## [Aim a]
List the three pieces of equipment that the headphone comparison below says were used for all of its comparisons.

+++ Given passage +++

All comparisons were completed with a mix of the Ferrum OOR amplifier combined with the HYPSOS PSU and the ERCO DAC component as the main source. Testing was done with the stock single-ended cables of each headphone to match the MM-500 stock cable.
Audeze LCD-X (Original Edition)
Sadly, for one reason or another, I do not have the LCD-X 2021 to compare with but I do have the original LCD-X version launched in 2013/14 which might present a very nice synopsis of Audeze tuning goals from the early years all the way up to now.
For me, the LCD-X, along with the XC symbolized the launch of Audeze’s second phase of the LCD series with the introduction of Fazor technology. Something which is ever-present in most Audeze headphones, including the MM-500, with the rare exception being the recent Classic re-launches.
The original also shares the use of a neodymium magnet for its arrays though in 2014 this was a double-sided arrangement which contributed a lot to its much heavier 611g weight compared to the MM-500’s lighter 495g.
The driver itself is the older but larger 105mm planar transducer with a then thinner diaphragm compared to the pre-Fazor LCD-2. Since then, it has gone through some significant tweaks in terms of diaphragm thickness with both the MM-500 and the LCD-X 2021 using the current Ultra-Thin Uniforce diaphragm.
One interesting theme between the original LCD-X and the MM-500 is the emphasis on being easy to drive with both headphones offering better than average efficiency levels for the time.
The LCD-X back in 2014 was rated at 22Ω and 96dB SPL. The MM-500 is even more efficient at 18Ω and 100dB SPL so whilst neither requires huge amounts of power, the MM-500 should further refine the original technical goal of the LCD-X.
The original LCD-X is both bigger and heavier with a design that whilst not uncomfortable, certainly makes its presence known on your head a bit more, even compared to the strong clamping MM-500.
And that for me is probably the most immediately noticeable difference between the MM-500 and LCD-X. With the latter, it is all about vertical pressure with some decent but not a huge amount of lateral clamping pressure.
That meant a tendency to create scalp hotspots with that narrower single-strap headband and a bit of movement also when up and about. The 2021 version has brought in a very wide pressure strap system though which should improve things greatly.
The MM-500 is much more lateral in its pressure bias so it is far more secure on your head. The new split spring steel LCD-5 type headband combined with a pressure strap mitigates any potential for hot spots.
If I had to pick one over the other it would be the MM-500 for sure with less weight, and better pressure balancing with both using the plush leather pads with wide surface contact areas.
Looks-wise, the MM-500’s smaller driver means a more compact look as well as a more modern-looking engineering approach. It is more streamlined compared to the older LCD-X with a lot of the LCD-5 articulation and construction shaving off that weight despite both using aluminum materials.
Discussions on the differences between these two headphones it like the ‘old sound’ Audeze fan debating it out with ‘new sound’ owners.
I remember when the LCD-X first came out and it was described as their most neutral offering to date and yet compared to the MM-500, it’s pretty obvious it belongs in the Gen 1/2 phase of Audeze tuning.
How so? Well, both have a nice punch to their bass response but overall, the LCD-X has a bit more warmth and also a bit more upper bass to lower-mids bloom. Now the MM-500 also has a bass to lower-mids rise but it continues in Harman fashion to a mid-forward 2-3k peak whereas the LCD-X dips in the opposite direction.

+++ The input +++

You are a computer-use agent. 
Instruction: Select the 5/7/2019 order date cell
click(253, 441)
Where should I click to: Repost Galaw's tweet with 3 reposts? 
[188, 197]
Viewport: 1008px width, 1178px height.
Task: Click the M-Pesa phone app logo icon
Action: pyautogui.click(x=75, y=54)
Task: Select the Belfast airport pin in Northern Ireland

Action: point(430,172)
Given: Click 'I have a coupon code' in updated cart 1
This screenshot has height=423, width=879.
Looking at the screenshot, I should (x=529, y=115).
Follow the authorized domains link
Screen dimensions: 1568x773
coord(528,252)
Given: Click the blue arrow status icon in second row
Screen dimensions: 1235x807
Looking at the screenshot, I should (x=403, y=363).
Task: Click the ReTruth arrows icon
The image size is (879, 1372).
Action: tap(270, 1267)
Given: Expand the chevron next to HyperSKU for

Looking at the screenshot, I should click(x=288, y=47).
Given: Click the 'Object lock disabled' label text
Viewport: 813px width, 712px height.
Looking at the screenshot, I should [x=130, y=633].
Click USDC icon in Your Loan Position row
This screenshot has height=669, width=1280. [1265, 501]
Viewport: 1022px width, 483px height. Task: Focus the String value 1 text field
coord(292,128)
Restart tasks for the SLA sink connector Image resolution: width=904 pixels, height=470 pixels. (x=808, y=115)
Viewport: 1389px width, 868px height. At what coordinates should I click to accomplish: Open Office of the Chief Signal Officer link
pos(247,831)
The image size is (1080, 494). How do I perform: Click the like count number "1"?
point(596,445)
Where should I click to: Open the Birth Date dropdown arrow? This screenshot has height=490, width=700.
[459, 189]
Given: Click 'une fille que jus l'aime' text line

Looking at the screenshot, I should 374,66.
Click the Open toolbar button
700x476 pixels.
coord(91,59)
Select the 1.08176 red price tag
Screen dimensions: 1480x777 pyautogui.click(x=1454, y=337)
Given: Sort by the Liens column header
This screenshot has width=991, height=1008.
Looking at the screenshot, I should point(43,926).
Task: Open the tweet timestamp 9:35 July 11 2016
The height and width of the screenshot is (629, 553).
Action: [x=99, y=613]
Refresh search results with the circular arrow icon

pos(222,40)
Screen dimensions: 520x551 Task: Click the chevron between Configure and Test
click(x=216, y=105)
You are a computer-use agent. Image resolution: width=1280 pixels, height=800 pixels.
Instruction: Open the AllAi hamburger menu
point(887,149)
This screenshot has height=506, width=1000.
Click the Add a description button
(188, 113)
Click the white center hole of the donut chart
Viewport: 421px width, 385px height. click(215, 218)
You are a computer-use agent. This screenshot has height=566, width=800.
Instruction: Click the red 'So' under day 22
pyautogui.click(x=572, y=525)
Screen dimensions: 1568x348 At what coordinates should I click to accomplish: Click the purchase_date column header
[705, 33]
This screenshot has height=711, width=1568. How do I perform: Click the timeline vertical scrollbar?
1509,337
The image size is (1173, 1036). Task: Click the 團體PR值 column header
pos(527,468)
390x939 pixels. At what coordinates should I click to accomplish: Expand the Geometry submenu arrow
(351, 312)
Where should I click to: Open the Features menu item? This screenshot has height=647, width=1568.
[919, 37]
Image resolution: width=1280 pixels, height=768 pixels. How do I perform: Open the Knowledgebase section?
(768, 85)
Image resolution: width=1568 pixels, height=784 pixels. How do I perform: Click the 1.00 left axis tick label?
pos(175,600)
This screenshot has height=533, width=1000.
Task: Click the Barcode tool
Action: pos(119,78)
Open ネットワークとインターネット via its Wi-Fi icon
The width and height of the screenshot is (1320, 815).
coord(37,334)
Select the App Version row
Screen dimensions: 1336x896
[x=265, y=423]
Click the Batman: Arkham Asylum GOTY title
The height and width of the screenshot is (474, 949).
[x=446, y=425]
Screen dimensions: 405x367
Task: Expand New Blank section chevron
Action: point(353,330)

+++

## [Aim b]
In the rows, start at the line that has "390x939 pixels. At" and stop after the last row. Rewrite those lines with "How do I perform" changed to "How can I do" and nothing else altered.

## [Finished answer a]
Ferrum OOR amplifier
HYPSOS PSU
ERCO DAC

## [Finished answer b]
390x939 pixels. At what coordinates should I click to accomplish: Expand the Geometry submenu arrow
(351, 312)
Where should I click to: Open the Features menu item? This screenshot has height=647, width=1568.
[919, 37]
Image resolution: width=1280 pixels, height=768 pixels. How can I do: Open the Knowledgebase section?
(768, 85)
Image resolution: width=1568 pixels, height=784 pixels. How can I do: Click the 1.00 left axis tick label?
pos(175,600)
This screenshot has height=533, width=1000.
Task: Click the Barcode tool
Action: pos(119,78)
Open ネットワークとインターネット via its Wi-Fi icon
The width and height of the screenshot is (1320, 815).
coord(37,334)
Select the App Version row
Screen dimensions: 1336x896
[x=265, y=423]
Click the Batman: Arkham Asylum GOTY title
The height and width of the screenshot is (474, 949).
[x=446, y=425]
Screen dimensions: 405x367
Task: Expand New Blank section chevron
Action: point(353,330)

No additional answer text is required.